Thursday, December 29, 2005

Shouting on-air about it for 2-plus years

by Tom Nadeau

LToBS readers, both of you, surely remember that we have been predicting for the last two years that there will probably be no national election in 2008 election. Either it will be canceled outright, or cleverly7 postponed forever for some pretended “national security” reason.

Now, some commentators on the left edge f the mainstream are beginning to voice the same concern. Geov Parrish is one. He writes:
In the waning days of 2005, a number of Beltway developments have pointed to 2006 as a pivotal year in the future -- if there is to be any -- of American democracy.

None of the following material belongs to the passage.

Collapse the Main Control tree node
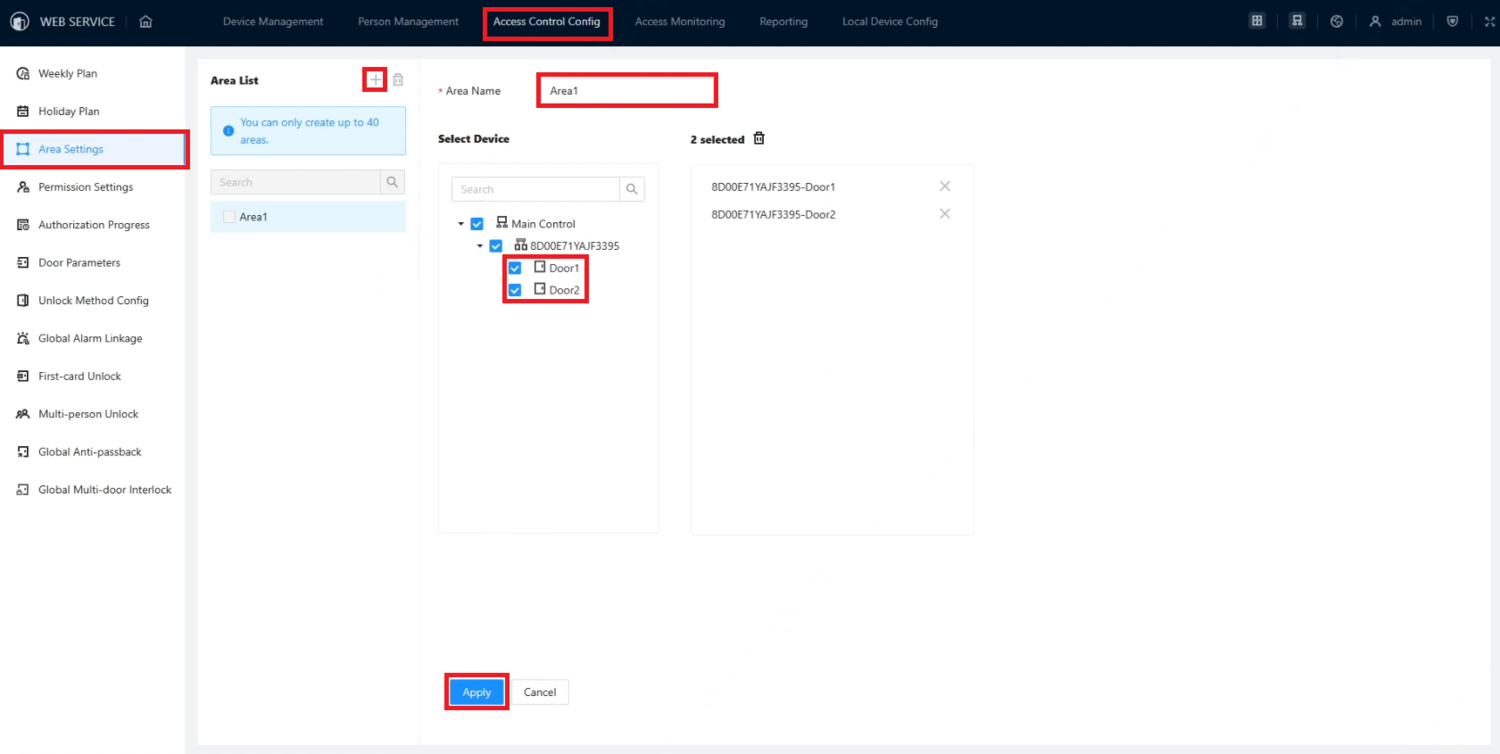1500x754 pixels. point(461,224)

The most far-reaching of these has been the Bush administration's aggressive advocacy of its once-secret program of NSA spying on American citizens. No lawyer outside a small clique of Bush appointees has seriously defended the NSA program, already renewed 30 times by Bush, as legal. Indeed, the only way that it can possibly not be construed as a blatant, ongoing violation of the Foreign Intelligence Surveillance Act (note the key word: Foreign) is if the President has the authority, as Commander-in-Chief, to suspend or override any law. And this is precisely the claim George Bush is making.


Combine this with the fact that Bush and his cabal have also claimed that their so-called "War on Terror" -- the Dubya-launched war Bush is referring to when he calls himself a "wartime president" -- is one they expect, and presumably intend, to last for up to 100 years. In other words, what Bush is claiming is that for the next several generations, the rule of law and the Constitution need not apply. Bush is thus claiming the right as "wartime president" to do anything he likes. Anything. Hey, why not disband Congress? (There'd probably be a lot of public support for that one.) Why not suspend the 2008 election?

This is deeply alarming.
He goes to say that the public, that is to say, the voters, should act quickly to save the Republic.

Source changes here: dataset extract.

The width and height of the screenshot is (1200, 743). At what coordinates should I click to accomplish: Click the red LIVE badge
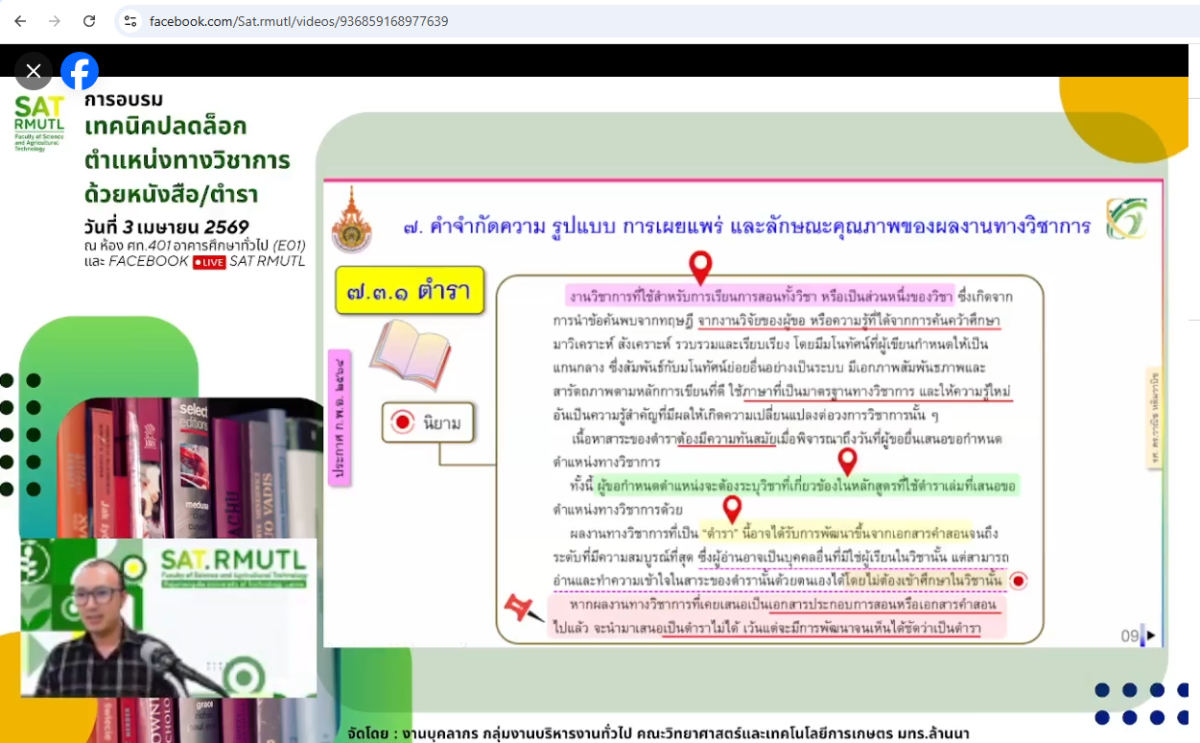pos(209,262)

Even as he calls the voters to quarters, Parrish mentions it may, er, be too late.
“And more and more Americans are wondering whether the voting machines are rigged,” he writes.

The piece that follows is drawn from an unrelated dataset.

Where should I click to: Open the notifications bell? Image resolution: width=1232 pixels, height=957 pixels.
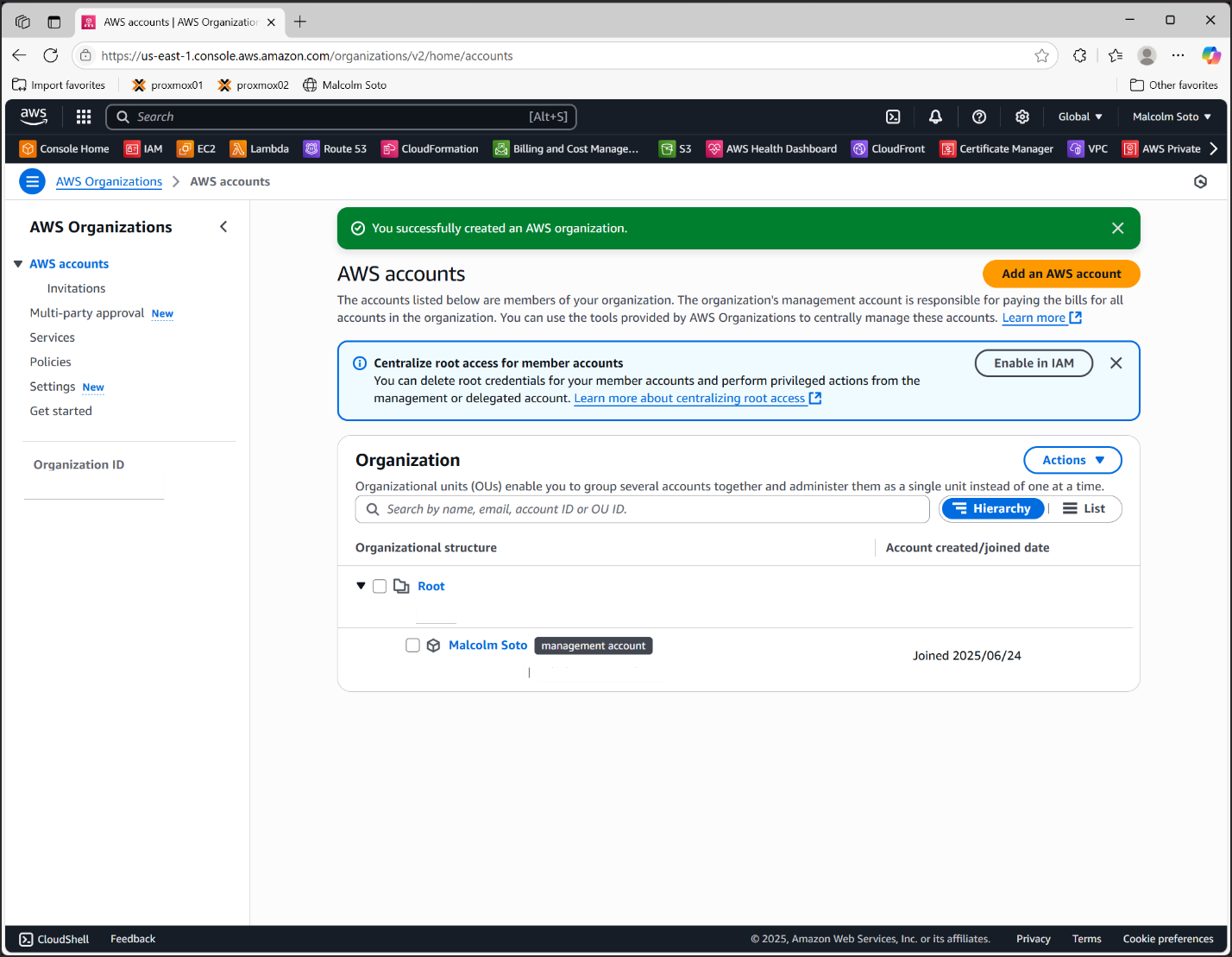(x=935, y=116)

Dan and I have been – not “wondering,” but grabbing anyone’s lapels who might listen and saying, screaming and shouting, “Honest elections (if there were any) are over.”
We’ve been doing this since 2000, which was two elections ago.

If ever there was a barn door that needed closing then, not now, this was it.
It’s going to take more – much more – than a big turnout of League of Women voters to savethe democracy from this constitutional crisis.